The output metadata should contain bounding box coordinates for each field in the form that correspond to regions in the images outputted to `template_images`.

**Note**: The output metadata will not be able to be used immediately to align a scanned image to the template as the `form_identifier` key and `identifier` key for each `form_page` in the metadata will need to be populated with a valid regular expression so that the correct page in the scanned image can be compared with the correct page in the template images.

### Aligning scanned images to a template

Once you have a complete form metadata file for your template and a populated image directory you can attempt to align a scanned form, say `my_scanned_form.pdf` to the template and extract field thumbnails.

You will first need to prepare a config file to specify the `opencv` algorithms to use for the alignment process. An example `config.yaml` would be as follows:

```yaml
detector:
  name: SIFT
matcher:
  id: FLANN
  args:
    - algorithm: 1
      trees: 5
    - check: 50
knn: 2
proportion: 0.7
ocr_options:
  rotation_engine: tesseract
  text_extraction_engine: tesseract
pass_directory: s3://my-bucket/pass_directory
fail_directory: s3://my-bucket/fail_directory
form_metadata_directory: metadata
```

This config specifies that the `SIFT` algorithm should be used for keypoint detection and the `FLANN` algorithm should be used for keypoint matching, with 70% of the best keypoints kept (using KNN to decide on which of these are best).

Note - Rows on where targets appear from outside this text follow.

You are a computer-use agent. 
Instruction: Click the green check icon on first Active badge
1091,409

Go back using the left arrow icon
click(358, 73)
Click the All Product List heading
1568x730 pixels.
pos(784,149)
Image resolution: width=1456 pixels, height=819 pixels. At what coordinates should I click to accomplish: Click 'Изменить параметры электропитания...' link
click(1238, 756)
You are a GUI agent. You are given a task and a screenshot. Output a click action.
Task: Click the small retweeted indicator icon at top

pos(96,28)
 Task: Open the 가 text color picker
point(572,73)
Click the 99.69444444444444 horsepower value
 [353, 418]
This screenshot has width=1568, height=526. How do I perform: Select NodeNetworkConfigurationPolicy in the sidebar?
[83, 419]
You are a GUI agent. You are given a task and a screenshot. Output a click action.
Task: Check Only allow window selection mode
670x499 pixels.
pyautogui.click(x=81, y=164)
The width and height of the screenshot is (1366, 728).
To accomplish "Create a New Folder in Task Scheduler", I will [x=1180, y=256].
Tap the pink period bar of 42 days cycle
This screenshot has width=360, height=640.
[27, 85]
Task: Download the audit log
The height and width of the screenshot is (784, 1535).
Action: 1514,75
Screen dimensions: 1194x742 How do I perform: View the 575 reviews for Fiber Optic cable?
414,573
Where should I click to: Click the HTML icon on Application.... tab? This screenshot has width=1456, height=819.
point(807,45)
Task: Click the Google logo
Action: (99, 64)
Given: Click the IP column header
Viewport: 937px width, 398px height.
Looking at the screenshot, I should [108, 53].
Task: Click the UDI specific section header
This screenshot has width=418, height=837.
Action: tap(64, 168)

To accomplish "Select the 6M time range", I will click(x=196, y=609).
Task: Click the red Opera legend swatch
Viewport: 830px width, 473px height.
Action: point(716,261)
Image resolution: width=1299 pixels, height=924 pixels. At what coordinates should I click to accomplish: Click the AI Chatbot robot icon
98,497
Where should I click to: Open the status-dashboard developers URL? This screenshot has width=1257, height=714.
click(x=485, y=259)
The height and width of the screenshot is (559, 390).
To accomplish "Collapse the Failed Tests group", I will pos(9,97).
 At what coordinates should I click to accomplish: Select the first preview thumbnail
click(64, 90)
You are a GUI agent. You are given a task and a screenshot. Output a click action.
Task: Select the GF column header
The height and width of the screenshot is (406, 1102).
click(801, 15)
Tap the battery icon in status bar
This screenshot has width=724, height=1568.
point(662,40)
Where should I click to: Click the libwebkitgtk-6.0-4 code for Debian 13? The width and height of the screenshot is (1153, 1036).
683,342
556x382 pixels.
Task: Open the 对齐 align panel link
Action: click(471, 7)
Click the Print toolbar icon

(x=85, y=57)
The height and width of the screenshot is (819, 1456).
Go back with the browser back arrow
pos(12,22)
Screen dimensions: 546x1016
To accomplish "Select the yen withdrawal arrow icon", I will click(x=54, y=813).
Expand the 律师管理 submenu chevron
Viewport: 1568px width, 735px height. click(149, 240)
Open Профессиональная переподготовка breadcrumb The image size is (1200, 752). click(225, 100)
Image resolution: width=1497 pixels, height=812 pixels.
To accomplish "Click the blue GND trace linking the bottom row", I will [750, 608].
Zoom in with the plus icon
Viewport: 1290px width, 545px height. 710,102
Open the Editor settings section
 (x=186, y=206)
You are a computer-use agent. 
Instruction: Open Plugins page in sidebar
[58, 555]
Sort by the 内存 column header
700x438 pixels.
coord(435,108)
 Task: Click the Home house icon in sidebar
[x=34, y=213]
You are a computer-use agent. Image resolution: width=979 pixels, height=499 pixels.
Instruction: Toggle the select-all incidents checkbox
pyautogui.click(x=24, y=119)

Also, note that we've put the output metadata in a `metadata` subdirectory in our working directory.

To align the scanned image from the command line you would then run:

```
form-tools process-form my_scanned_form.pdf config.yaml
```

To interact with the API directly in python you would use the `FormOperator` class.

```py
from form_tools.form_operators import FormOperator

form_operator = FormOperator.create_from_config("config.yaml")

_ = form_operator.run_full_pipeline(
    form_path="my_scanned_form.pdf",
    pass_dir="s3://my-bucket/pass_directory",
    fail_dir="s3://my-bucket/fail_directory",
    form_meta_directory="metadata",
)
```

> **Note**: The scanned image could be stored in an AWS S3 bucket. In that case you would pass the S3 path (e.g. `s3://my-bucket/my_scanned_form.pdf`). Only the config and metadata directory need to be located in your local working directory.

## Running documentation locally

`mkdocs` is used to document `form-tools`. To run the documentation locally, run `mkdocs serve` on the command line and follow the link to the local host.